• _Required tasks_
1. In the blog text about the writer's roommates, what does the writer say the refrigerator was like for a little while?
2. Return the part of the roommate blog text between "Unsurprisingly I feel" and "the Present Perfect?", inclusive.
3. Resume the blog text about roommates and a Marseille bar scene right after its last line.

• _Extracted text_
'''

Unsurprisingly I feel much more intimate with my roommates since relationships turned textual. Even Romain resorts to text message slang when having to tell me for the fifth time that he’s not there to let me in. Marwan announced on my wall, “I am your real/cyber friend right now!”, and Manon scrawled on a pink post-it, “QUI A MANGE MA MANDARINE???”, under which was written, “C’était moi, ça te derange?” and over which was written “OUI!!!” A new note was then posted, reading, “Si tu veux on peut partager les tampons, serviettes de bain…” followed by a vulgar view of an animal with the appellation “Romain"...for a little while our refrigerator was like a virtual Facebook.

Tuesday, December 18, 2007

Marseille Bar Scene or Lesson on the Present Perfect?

"I've never killed a kangaroo."
"I've never kissed the teacher."
"I have had syphilus."
"I've never slept with the teacher."
"I've never eaten oysters."
"Have you ever been pom pom girl?"
"I have had sex on a mountain."

'''

• _Data below_
'''

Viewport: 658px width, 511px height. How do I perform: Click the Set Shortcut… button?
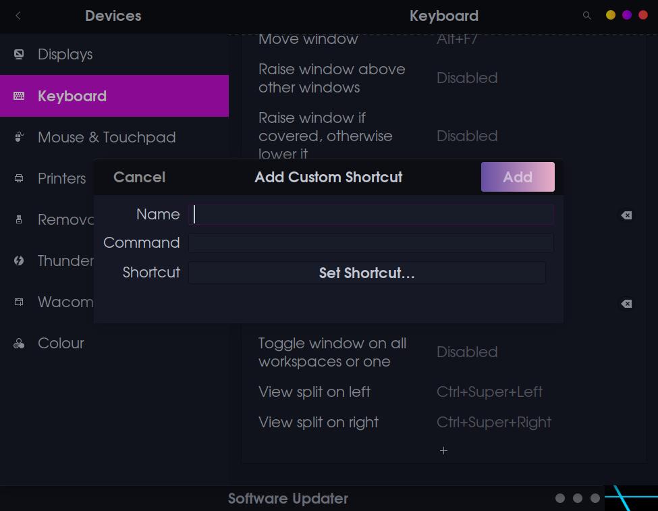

'''

• _Answers to the problems_
1. A virtual Facebook.

2.
Unsurprisingly I feel much more intimate with my roommates since relationships turned textual. Even Romain resorts to text message slang when having to tell me for the fifth time that he’s not there to let me in. Marwan announced on my wall, “I am your real/cyber friend right now!”, and Manon scrawled on a pink post-it, “QUI A MANGE MA MANDARINE???”, under which was written, “C’était moi, ça te derange?” and over which was written “OUI!!!” A new note was then posted, reading, “Si tu veux on peut partager les tampons, serviettes de bain…” followed by a vulgar view of an animal with the appellation “Romain"...for a little while our refrigerator was like a virtual Facebook.

Tuesday, December 18, 2007

Marseille Bar Scene or Lesson on the Present Perfect?

3.
Answer bank: Marseille bar scene, lesson on the present perfect

Thursday, December 13, 2007

Gesamtwerk

If you have talked to me within the past 5 years, you probably know that my main passion in life is rewriting pop songs to make them safer for children and teach them positive lessons. I wanted to share the ones I have come up with so far so that you can share them with your children, and extend an invitation to you for any suggestions to put on my album.

1. Let's talk about snacks, baby
2. I'm nice 'cause I share (to the tune of "This is why I'm hot")
3. "If you wanna meet my brother" (to the tune of the Spice Girls song)
4. Cuddle Up (to R. Kelley's "Double Up")
5. Everybody Use the Potty (to the tune of "Everybody Rock your body")
6. Call on Me (to the tune of "Call on me," but the remix is about waving your hand in class eagerly when you know the answer)
7. I'm bringing Katie snacks or I'm eating healthy snacks (to the tune of "I'm bringing sexy back")
8. Trying to make me go to pre-school (to the tune of "trying to make me go to rehab")

If anyone had any confusions, this is obviously not Katie.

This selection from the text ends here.